*EXERCISE REQUIREMENTS*:
**a)** Reproduce the stretch of the passage on black flying squirrels from "Black flying squirrels inhabit" through "and Liat, 1971)" word for word.
**b)** According to the passage on black flying squirrels, how large is their gliding surface area when the head and tail are excluded?

Black flying squirrels are found in Southeast Asia, specifically on the Malayan Peninsula and the islands of Penang, Sumatra, and Borneo (Aplin, Lunde, Duckworth, Lee, & Tizard, 2013.2). There have also been reports in Thailand, but those sightings have not been confirmed. Because populations of black flying squirrels in that area are poorly studied, it's possible that observations were misidentified Petaurista species (Aplin, Lunde, Duckworth, Lee, & Tizard, 2013). (Aplin, et al., 2013)
Black flying squirrels inhabit both primary and secondary forests in the lowlands and foothills of mountains in Peninsular Malaysia and Borneo (Jackson, 2012). They are uncommon in deep forests (Muul & Liat, 1971) and prefer mature forests or clearings with few large trees, but don't tend to stay in plantations of fruit and rubber (Humphrey & Bain, 1990). Large trees provide potential nesting cavities for this nocturnal species. Because they have been found near human villages in Malaysia (Humphrey & Bain, 1990), they are thought to be relatively adaptable (Aplin, Lunde, Duckworth, Lee, & Tizard, 2013). (Aplin, et al., 2013; Humphrey and Bain, 1990; Jackson, 2012; Muul and Liat, 1971)
Black flying squirrels are relatively large compared to other squirrels. They have a total body length between 255 and 426 mm, a tail length between 280 and 527 mm, and weigh between 1,128 and 1,250 grams (Nowak, 1999). The gliding surface area, excluding the head and tail, is about 1,600 square centimeters (Thorington & Heaney, 1981). Females tend to be slightly larger than their male counterparts, but not significantly (Thorington, Koprowski, Steele, & Whatton, 2012). The two subspecies of vary only in their fur color, with A.t. tephromelas being mainly black and A. t. phaeomelas being primarily orange-red (Thorington, Koprowski, Steele, & Whatton, 2012). In the darker subspecies, A.t. tephromelas, the fur on the dorsal side, as well as the head and cheeks, tends to be dark gray to almost black with some slight, pale flecking on the back (Jackson, 2012). Comparatively, the ventral surface is generally paler in both subspecies. (Jackson, 2012; Nowak, 1999; Thorington and Heaney, 1981; Thorington, et al., 2012)

*RECORDS*:
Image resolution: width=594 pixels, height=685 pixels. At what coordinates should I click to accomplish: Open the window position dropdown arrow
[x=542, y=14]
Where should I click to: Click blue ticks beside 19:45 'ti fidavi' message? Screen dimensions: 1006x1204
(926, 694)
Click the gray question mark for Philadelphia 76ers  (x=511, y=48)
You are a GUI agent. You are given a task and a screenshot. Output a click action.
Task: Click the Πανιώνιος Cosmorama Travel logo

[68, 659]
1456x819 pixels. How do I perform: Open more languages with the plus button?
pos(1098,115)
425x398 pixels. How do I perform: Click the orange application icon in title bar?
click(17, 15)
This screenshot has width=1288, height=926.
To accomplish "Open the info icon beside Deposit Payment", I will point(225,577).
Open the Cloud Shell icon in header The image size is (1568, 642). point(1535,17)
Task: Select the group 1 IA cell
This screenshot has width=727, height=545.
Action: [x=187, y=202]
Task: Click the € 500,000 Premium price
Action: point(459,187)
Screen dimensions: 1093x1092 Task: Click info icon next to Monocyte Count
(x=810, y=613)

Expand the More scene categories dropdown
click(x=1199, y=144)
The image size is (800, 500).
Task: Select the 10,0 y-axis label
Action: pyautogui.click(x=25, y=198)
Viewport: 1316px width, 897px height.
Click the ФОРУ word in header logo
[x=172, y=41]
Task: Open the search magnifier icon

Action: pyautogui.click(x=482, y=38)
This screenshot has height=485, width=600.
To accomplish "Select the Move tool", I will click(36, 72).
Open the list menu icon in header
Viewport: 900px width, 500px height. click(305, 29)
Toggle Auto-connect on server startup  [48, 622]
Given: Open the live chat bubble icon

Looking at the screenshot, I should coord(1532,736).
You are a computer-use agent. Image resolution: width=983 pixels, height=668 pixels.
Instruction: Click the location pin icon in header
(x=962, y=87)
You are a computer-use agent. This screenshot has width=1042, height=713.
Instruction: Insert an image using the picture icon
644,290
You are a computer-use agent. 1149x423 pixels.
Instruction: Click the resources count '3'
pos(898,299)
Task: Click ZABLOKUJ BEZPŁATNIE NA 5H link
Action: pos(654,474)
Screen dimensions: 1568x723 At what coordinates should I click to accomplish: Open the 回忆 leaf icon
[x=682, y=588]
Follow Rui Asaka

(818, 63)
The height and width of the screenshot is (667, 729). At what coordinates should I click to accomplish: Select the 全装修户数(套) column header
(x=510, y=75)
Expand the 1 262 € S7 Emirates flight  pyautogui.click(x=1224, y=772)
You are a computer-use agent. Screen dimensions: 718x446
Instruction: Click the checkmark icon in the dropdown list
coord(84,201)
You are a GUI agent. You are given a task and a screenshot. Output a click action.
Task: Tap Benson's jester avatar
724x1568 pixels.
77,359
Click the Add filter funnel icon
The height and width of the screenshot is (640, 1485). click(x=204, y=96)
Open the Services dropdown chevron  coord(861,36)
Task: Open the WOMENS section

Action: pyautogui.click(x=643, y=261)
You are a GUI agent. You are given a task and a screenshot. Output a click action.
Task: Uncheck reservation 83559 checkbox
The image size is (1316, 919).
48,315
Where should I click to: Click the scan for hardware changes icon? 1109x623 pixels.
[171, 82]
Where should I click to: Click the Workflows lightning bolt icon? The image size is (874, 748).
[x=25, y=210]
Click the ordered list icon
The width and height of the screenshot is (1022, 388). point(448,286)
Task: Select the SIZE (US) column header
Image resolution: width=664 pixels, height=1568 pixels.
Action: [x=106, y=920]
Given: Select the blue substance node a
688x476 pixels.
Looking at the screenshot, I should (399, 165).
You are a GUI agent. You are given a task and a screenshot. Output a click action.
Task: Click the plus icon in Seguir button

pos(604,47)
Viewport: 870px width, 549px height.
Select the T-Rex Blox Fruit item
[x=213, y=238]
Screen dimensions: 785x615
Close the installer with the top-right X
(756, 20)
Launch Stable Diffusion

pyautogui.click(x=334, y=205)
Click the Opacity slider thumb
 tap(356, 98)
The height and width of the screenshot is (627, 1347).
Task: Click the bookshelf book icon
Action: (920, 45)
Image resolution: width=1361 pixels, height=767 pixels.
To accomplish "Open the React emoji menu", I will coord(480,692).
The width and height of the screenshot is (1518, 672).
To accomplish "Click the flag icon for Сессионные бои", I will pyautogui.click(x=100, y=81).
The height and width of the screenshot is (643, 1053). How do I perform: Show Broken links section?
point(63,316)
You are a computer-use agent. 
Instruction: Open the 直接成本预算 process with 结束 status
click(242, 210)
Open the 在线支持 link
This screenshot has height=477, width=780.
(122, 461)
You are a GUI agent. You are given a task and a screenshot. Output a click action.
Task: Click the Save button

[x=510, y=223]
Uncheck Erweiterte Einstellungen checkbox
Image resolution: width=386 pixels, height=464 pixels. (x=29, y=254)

*REPLIES*:
**a)**
Black flying squirrels inhabit both primary and secondary forests in the lowlands and foothills of mountains in Peninsular Malaysia and Borneo (Jackson, 2012). They are uncommon in deep forests (Muul & Liat, 1971) and prefer mature forests or clearings with few large trees, but don't tend to stay in plantations of fruit and rubber (Humphrey & Bain, 1990). Large trees provide potential nesting cavities for this nocturnal species. Because they have been found near human villages in Malaysia (Humphrey & Bain, 1990), they are thought to be relatively adaptable (Aplin, Lunde, Duckworth, Lee, & Tizard, 2013). (Aplin, et al., 2013; Humphrey and Bain, 1990; Jackson, 2012; Muul and Liat, 1971)

**b)** About 1,600 square centimeters.